Below are the records. Gather each line that holds "will".

* _Entries supplied_
--

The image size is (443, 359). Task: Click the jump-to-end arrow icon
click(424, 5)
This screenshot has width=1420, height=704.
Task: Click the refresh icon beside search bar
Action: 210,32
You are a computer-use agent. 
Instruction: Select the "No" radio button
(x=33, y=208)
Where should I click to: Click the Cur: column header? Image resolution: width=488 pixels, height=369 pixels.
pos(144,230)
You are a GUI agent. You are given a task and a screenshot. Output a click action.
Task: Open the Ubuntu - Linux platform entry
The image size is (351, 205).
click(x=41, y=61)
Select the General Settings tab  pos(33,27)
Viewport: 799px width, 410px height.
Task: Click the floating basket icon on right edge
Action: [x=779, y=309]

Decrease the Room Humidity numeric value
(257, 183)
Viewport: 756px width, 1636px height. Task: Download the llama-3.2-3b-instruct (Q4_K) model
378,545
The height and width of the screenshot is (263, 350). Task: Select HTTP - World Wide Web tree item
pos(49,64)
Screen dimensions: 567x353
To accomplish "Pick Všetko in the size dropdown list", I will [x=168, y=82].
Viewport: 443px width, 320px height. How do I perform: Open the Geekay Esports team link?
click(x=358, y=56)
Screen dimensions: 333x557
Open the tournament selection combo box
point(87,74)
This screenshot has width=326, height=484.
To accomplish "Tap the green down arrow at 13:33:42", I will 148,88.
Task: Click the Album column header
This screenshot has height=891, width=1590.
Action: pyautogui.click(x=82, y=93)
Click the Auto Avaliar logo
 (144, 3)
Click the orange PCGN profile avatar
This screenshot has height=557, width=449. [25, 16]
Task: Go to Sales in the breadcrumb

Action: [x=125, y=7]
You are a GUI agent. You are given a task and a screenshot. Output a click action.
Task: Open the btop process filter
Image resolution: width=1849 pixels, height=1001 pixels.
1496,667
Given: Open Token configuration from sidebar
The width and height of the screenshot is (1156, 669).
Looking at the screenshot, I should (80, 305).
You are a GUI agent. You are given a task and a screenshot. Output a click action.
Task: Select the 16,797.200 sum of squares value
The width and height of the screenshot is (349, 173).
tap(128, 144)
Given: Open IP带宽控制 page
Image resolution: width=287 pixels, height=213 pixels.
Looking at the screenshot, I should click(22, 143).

--

* _Exercise response_
To accomplish "Pick Všetko in the size dropdown list", I will [x=168, y=82].
To accomplish "Tap the green down arrow at 13:33:42", I will 148,88.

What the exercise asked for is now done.